Martinez, well-known to both law enforcement and immigration officials
for a long list of criminal
charges, allegedly roamed the streets free from punishment because of
rules that prohibit local jurisdictions from notifying immigration
officials about the status of arrestees unless they have been charged
with a serious crime.
Ralph
Martin, the police chief of Santa Maria, where Pharis was killed, cast
the tragedy in terms of a failure at the federal level, saying, "I am
not remiss to say that
from Washington, D.C., to Sacramento, there is a blood trail to Marilyn
Pharis' bedroom."
And
as a presidential campaign heats up and the issue of immigration takes
center stage, some are placing this case -- and last month's San
Francisco shooting of Kate
Steinle, allegedly by an undocumented immigrant -- at the forefront of
how we think about immigration policy.
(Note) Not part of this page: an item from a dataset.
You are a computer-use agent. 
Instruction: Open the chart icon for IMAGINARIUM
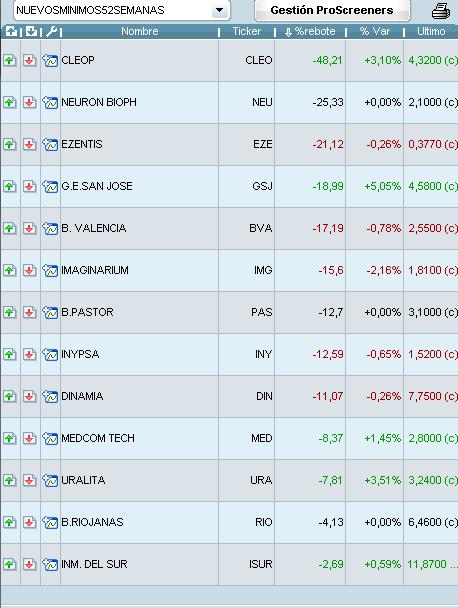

They say it is a problem of
"sanctuary cities."
But
to put all of our analysis on this single issue is misleading and too
simplistic. Certainly, the Santa Maria police chief knows that his
department had every capacity
to hold Martinez for previous unlawful conduct. This fact was made
clear by immigration officials in response to his statements -- they
added they indeed requested that Santa Maria officials hold Martinez for
previous violations but were never notified by
Santa Maria he had been released.
As
the details of this case get worked out, it is already clear that the
Pharis killing sits at the intersection of two dysfunctional systems:
our overburdened criminal
justice system, which cannot hold all those who come before it, and our
disjointed immigration system, which cannot keep track of all
undocumented immigrants.
The
common understanding is that immigrants are allowed to avoid
deportation proceedings in jurisdictions broadly known as "sanctuary
cities," that is places in which
authorities are not required to report undocumented immigrants to the
federal authorities. The term has been so vilified by its critics that
it may have come as a surprise for many to learn that Santa Maria is not
a haven for undocumented immigrants, according
to Martin, the police chief.
Let's pause here to explain the idea of "sanctuary cities."
What
is animating these cities -- some, such as San Francisco, which proudly
claim the moniker, and those that don't, such as Santa Maria -- is an
attempt to add some
humanity to a system that often deported those who had long ties to
their communities and with relatively minor offenses.
These
cities and states -- whatever label you give them -- determined that
the only practical way to stop aggressive immigration rules was to
provide a haven and to buttress
effective local law enforcement. Indeed, what drove these communities
was the documented reality that most sanctuary cities have less violent
crime, that members of immigrant communities are often the victims of
crimes and often too afraid to work with law
enforcement to implicate those in their midst, for fear of being
deported.
These
cases have included women who were victims of spousal abuse, and
employees forced to work in horrible conditions by unscrupulous
employers taking advantage of their
undocumented status. Thus, the most successful way to ensure that
people from these communities would come forward with information was to
offer them the promise that they would no longer fear being routinely
deported in the process.
But
it wasn't just heartstrings and community policing that motivated these
cities and states. Holding all unlawful immigrants who come before the
criminal justice system
was economically unviable; a city had to pay for the detention as it
awaited some determination by immigration officials of a detainee's
status. Many cities, dealing with financial stress and overburdened
prison systems, determined that they couldn't serve
as a replacement for a flawed immigration system and equally
overburdened immigration detention centers.
The
challenge in the tragic case of Marilyn Pharis, and in too many others,
isn't over ideology but resources. Martinez could have been held by
numerous agencies that
encountered him over the years, but all made the calculation that his
offenses did not rise to the level of incarceration or even deportation.
Were
they wrong? Of course, they were (though there is growing evidence that
immigration services did want to be notified in one case in 2014 when
Martinez was held, presumably
to start deportation proceedings. Instead, according to news reports,
local officials downgraded his charges, and he was soon on the street.)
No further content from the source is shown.